Food for Thought on the Bus
The woman was not a U.S. native. I’m not sure where exactly she was from. She spoke with what I thought might be an Indian accent, and when she boarded the bus, so too did a delicious curry smell.
A young woman had boarded the bus with her and was explaining to her which stop to get off at to go to the hospital. I assume they’d just become acquainted at the bus stop.
“Do you need to go to the emergency room?” asked the young woman.
“Yes, my baby is sick,” replied the woman sitting next to me.
Then, my phone rang. I pulled it out of my bag, but no call appeared to be coming in. I opened it (yes, I have a flip phone), but no one was on the line. The ringing continued. I looked at my phone again. The ringing stopped.

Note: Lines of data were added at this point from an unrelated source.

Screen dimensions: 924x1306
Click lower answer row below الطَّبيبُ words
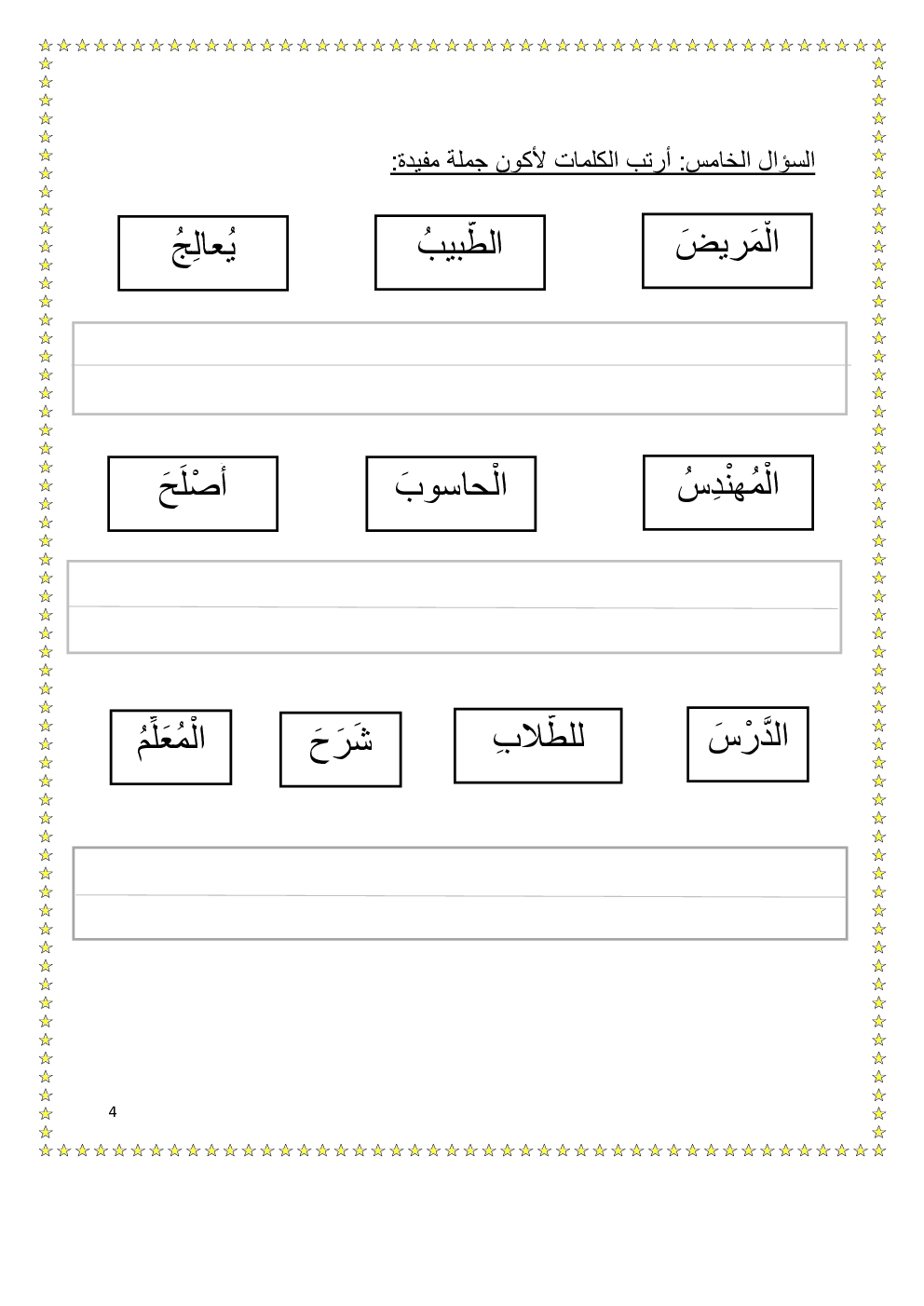[x=459, y=389]
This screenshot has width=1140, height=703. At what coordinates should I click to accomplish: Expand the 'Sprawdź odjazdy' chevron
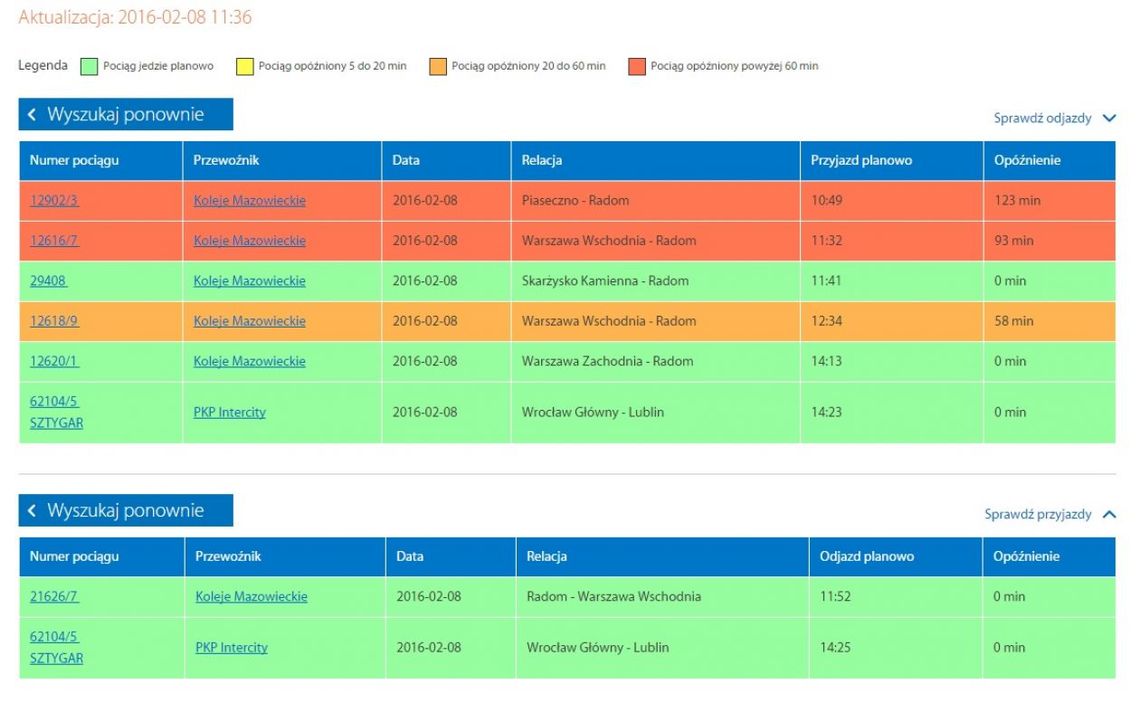1108,118
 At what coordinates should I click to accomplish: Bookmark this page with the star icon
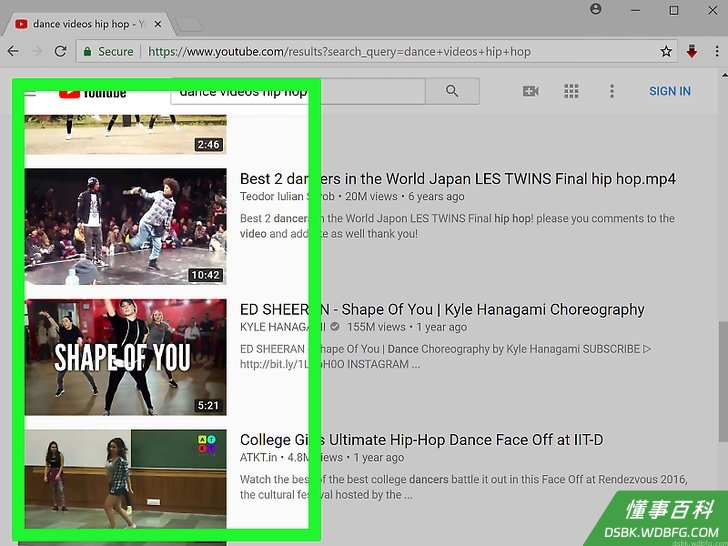click(666, 51)
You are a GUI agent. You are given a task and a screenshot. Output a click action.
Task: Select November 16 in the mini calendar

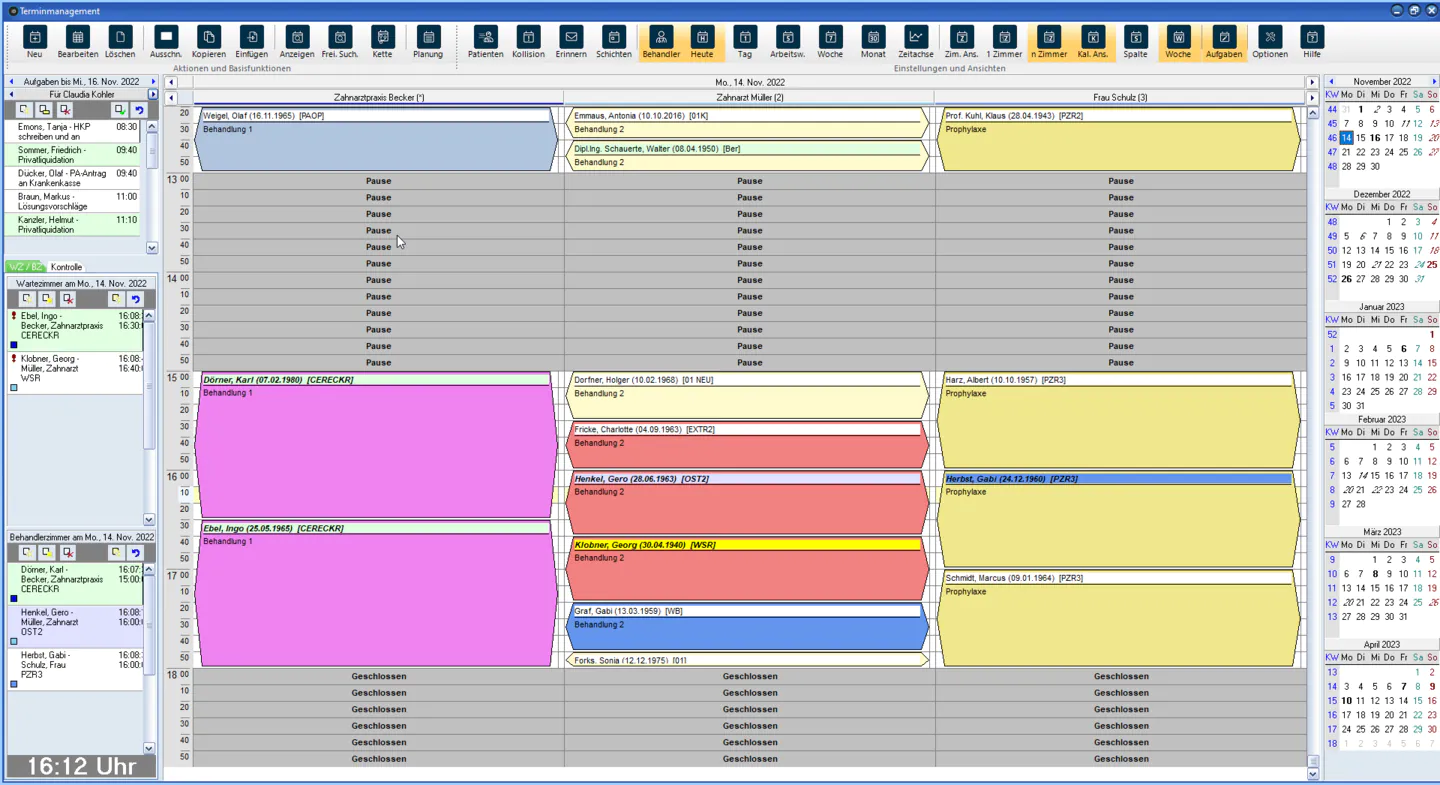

A few minutes later, my phone rang again. I pulled it out of my bag and opened it. No call appeared to be coming in. The ringing continued. I looked at my phone again. I looked around at my fellow riders. No one else was fumbling to answer their phone.
My phone rang a third time. From underneath her big shawl, the woman sitting next to me pulled out a phone that was ringing my ring, and was identical to my phone. It wasn’t my phone doing the ringing!
I held my not ringing phone up to her, smiled, and said, “Same phone, same ring.” She smiled and nodded. Maybe she didn’t understand me. Or maybe she was annoyed that some lady on the bus was comparing phones with her when she was trying to get her sick kid to the hospital.
At the Speer Boulevard stop, she got up to get off the bus.
“Down the hill to Denver Health,” the younger woman said. The woman, her children, and the curry aroma got off the bus, and the younger woman took a seat next to me.
“Poor thing,” she said.
“That was really nice of you,” I said, and I thought about all four of them the rest of the way home.